Objetivo del ejercicio:
Copia sin cambiar nada el pasaje sobre Juan Carlos I y la Transición, empezando por "Sin la figura" y siguiendo hasta "una despreciable estafa.".

Sin la figura de Juan Carlos I probablemente la Transición española no habría sido incruenta. Cualquier análisis que hagamos sobre el Rey Emérito que no tenga en cuenta este singular antecedente será, como poco, parcial, por lo general arbitrario y en ocasiones, dependiendo de quién lo propale, abierta y premeditadamente deshonesto. Si eliminar el contexto, obviar las circunstancias que rodean a las decisiones graves es ya de por sí un ejercicio de grosera manipulación de la historia, suprimir hechos trascendentales para así deformar la realidad, depreciar méritos (o deméritos), y abonarse a la desvergonzada práctica de las medias verdades, de la que tan surtidas están algunas recientes autobiografías, es directamente una despreciable estafa.

Datos registrados:
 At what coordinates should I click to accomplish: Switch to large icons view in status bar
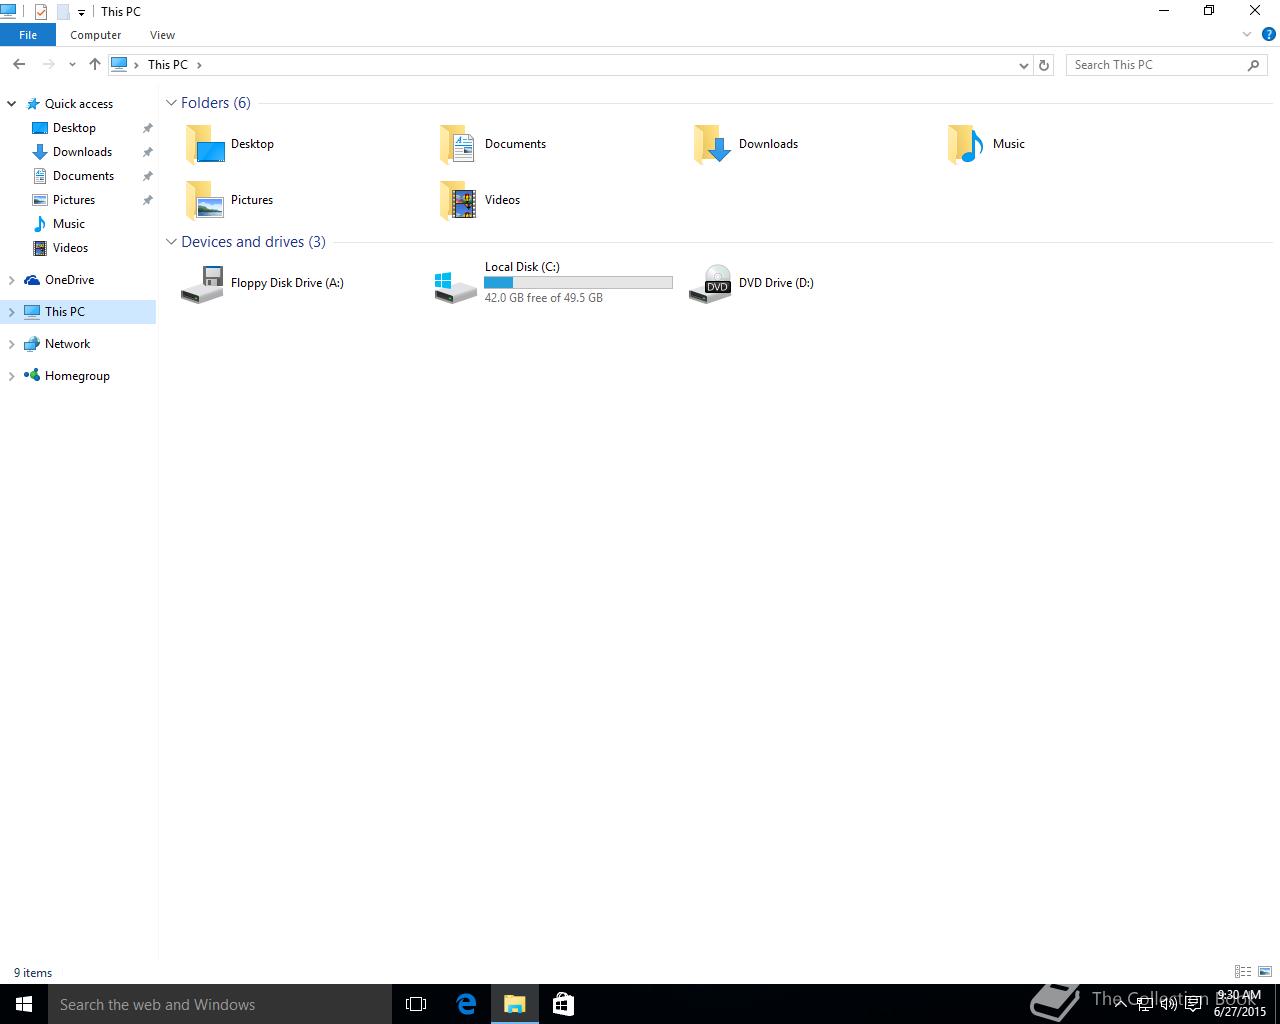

Resultado del ejercicio:
Sin la figura de Juan Carlos I probablemente la Transición española no habría sido incruenta. Cualquier análisis que hagamos sobre el Rey Emérito que no tenga en cuenta este singular antecedente será, como poco, parcial, por lo general arbitrario y en ocasiones, dependiendo de quién lo propale, abierta y premeditadamente deshonesto. Si eliminar el contexto, obviar las circunstancias que rodean a las decisiones graves es ya de por sí un ejercicio de grosera manipulación de la historia, suprimir hechos trascendentales para así deformar la realidad, depreciar méritos (o deméritos), y abonarse a la desvergonzada práctica de las medias verdades, de la que tan surtidas están algunas recientes autobiografías, es directamente una despreciable estafa.